The first for me is Habanero Yellow Bird hot sauce, which combines fiery habaneros with carrots. Yes, you definitely get the sweet, earthy taste you expect, but does it provide the rush that an addiction does? And is the hot sauce in which carrots are so common healthy? Let’s dive into Habanero’s Yellowbird and see what happens.


It’s definitely the first sauce I’ve ever eaten where organic carrots are at the top of the ingredient list. Ingredients: Carrots, onions, habanero peppers, organic brandy vinegar, garlic, organic cane sugar, concentrated mandarin orange juice, salt and concentrated lime juice.

The flavor of the carrot does not overpower the hot sauce of the yellow habanero bird at all. It actually forms a very pleasant base, naturally sweet and earthy, and this sweetness is slightly enhanced by cane sugar (but again not too sweet). You taste the carrots in the first few bites, but then you get mostly spiciness and a bit more depth thanks to the onion and garlic. The citrus of the tangerine and the concentrated lime juice are something you feel on your back, and both add a nice tangy note to the sauce at the end of cooking. All of this blends perfectly with the natural fruity sweetness of the habanero pepper.

After the carrots and heat, the main ingredient that stands out for me is the garlic. It’s so widespread and surprisingly fresh in this sauce that you quickly forget the spiciness and get carried away with the flavor.

Yellowbeard Habanero Hot sauce on a spoon

Heat balance

A bottle of Habanero Yellow Bird Hot Sauce indicates that yellow birds are naturally immune to the heat of hot peppers, so they have carte blanche with this rich food source. So, judging by the name, Yellowbird is a hot sauce that aims to accentuate the fire of the chilli present and give you a real boost.

With habanero hot sauces, it is easy to be completely consumed by heat, as habaneros are on a scale of 100,000 to 350,000 Scoville heat units. In our experience, the yellow bird balances the ingredients around the habanero peppers very well. There’s a lot of flavor in this bottle. But there is a catch, depending on the bottle you get.
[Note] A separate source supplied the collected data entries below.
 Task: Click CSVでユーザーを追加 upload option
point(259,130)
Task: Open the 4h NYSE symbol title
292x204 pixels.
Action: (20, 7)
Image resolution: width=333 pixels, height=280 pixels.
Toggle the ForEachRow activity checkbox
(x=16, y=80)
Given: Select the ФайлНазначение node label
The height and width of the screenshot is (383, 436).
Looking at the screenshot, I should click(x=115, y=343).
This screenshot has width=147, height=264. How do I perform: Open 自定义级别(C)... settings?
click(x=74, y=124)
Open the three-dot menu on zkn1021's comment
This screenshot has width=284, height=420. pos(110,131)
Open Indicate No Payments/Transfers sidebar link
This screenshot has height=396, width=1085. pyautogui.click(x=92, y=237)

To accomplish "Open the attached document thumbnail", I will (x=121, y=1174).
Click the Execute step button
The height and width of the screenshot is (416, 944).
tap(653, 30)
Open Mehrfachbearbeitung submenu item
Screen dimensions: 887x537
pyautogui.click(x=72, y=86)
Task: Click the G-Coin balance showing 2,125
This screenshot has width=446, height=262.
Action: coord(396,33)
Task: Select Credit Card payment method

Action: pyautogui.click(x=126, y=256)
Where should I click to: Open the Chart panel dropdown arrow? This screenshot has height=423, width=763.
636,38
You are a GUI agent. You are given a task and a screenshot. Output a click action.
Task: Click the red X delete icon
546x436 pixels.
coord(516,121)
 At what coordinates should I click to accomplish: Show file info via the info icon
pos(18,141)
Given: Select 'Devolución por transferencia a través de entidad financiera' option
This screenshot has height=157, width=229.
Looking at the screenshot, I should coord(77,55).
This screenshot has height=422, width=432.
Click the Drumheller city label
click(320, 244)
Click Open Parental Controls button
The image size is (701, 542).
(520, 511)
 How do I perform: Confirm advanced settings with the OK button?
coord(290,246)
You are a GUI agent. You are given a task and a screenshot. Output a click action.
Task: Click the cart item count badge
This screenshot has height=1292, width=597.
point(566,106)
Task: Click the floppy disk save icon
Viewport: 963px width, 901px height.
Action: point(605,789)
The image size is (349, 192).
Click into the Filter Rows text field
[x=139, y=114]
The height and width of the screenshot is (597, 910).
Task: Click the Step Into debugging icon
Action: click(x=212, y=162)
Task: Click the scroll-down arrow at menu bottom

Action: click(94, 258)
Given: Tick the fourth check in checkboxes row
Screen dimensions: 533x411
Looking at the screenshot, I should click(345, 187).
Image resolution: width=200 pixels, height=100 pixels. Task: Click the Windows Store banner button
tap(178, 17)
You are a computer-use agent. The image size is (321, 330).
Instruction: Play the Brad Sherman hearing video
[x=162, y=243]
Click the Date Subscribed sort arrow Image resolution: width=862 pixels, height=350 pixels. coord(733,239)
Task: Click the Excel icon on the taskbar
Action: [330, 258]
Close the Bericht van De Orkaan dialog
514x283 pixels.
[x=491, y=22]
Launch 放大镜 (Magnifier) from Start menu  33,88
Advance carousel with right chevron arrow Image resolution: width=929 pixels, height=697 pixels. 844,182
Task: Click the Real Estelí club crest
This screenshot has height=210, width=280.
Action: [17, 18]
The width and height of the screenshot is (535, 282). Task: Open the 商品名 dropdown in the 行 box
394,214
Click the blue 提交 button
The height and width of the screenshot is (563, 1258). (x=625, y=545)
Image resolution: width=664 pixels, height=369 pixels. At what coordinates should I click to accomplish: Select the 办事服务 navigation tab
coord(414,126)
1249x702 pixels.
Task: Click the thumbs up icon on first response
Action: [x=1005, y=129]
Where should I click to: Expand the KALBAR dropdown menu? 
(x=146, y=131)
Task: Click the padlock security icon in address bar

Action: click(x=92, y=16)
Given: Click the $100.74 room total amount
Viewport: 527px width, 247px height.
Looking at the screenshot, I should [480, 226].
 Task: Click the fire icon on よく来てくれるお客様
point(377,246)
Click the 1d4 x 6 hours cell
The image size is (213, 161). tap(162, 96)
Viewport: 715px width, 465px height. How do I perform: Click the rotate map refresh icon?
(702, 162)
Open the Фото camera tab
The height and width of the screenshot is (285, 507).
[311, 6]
The Yellowbird claims a Scoville heat rating of 15,580 to 54,535 Scoville Heat Units (SHU) for its habanero hot sauce. It’s very common. In the lower section you have a spiciness like fresh Serrano peppers (10,000 to 23,000 SHU) and in the upper section, just above the highest spiciness for Cayenne peppers (30,000 to 50,000 SHU.) So your experience with the balance of this sauce will vary. This high score puts it in the range where you would expect to find sauces that have habanero in the title. The lower end of the market is much more pleasant for most people. It ranges from medium-high spiciness to particularly high spiciness for hot sauce.

That said, our bottle of Habanero Yellow Bird hot sauce was well balanced – probably somewhere in the middle of this range. The habanero peppers give it quite a kick that you can feel on your tongue from the first bite. I get the heat in my throat, but it’s okay. According to my tasting, it’s not a sauce that will completely dissolve your sinuses (or make you run for a carton of milk), but it’s definitely a condiment to be respected.

I use about 2 tablespoons of this sauce on a taco and it gives me plenty of heat. Fortunately, the throat doesn’t burn constantly, even when building with this sauce. All you have left is a nice warm tongue and you’ll probably want more.

For salt lovers like me, this sauce contains 115 mg per tablespoon (about 38 mg per teaspoon), it’s not low in sodium, but it’s certainly not one of the highest on the market. In my experience, with the yellow bird Habanero, you don’t need extra salt, you just enjoy the taste.


I assumed it would be difficult to use this root in terms of ease of use. But Habanero Yellowcake Hotcake goes really well with tacos, pizza, chicken, rice, salads and more! It’s more of a utilitarian condiment than a niche hot sauce. Maybe that’s why they count portions in tablespoons instead of teaspoons. The label even says habanero spice, so go ahead!

I also love the way they packed that sauce. It comes in a large squeeze bottle with a narrow spout, so you never have to worry about overfilling it. It gives you the freedom to be as accurate or decadent as you want.


I love the use of the classic white and orange on the label of Habanero Yellow Bird hot sauce – after that, the only yellow thing is the yellow bird on the label. He looks like a character you see in a video game, and that makes him even more endearing to me. It’s simple and practical, and it looks good on the table. Does it stand out among the hot sauces? No, but it is if you combine it with your typical everyday condiments like ketchup and mustard.


Habanero Hot Sauce Yellowcake uses carrots to great effect in its mix – offering an earthy sweetness with a hint of lemony heat. The temperature range indicated in this sauce is wide, so your heat balance may vary from bottle to bottle.

General Taste 4
Heat balance 4
User-friendly 4
Collection box 3.5
X-Factor 4

On a scale of 1 (lowest value) to 5 (highest value).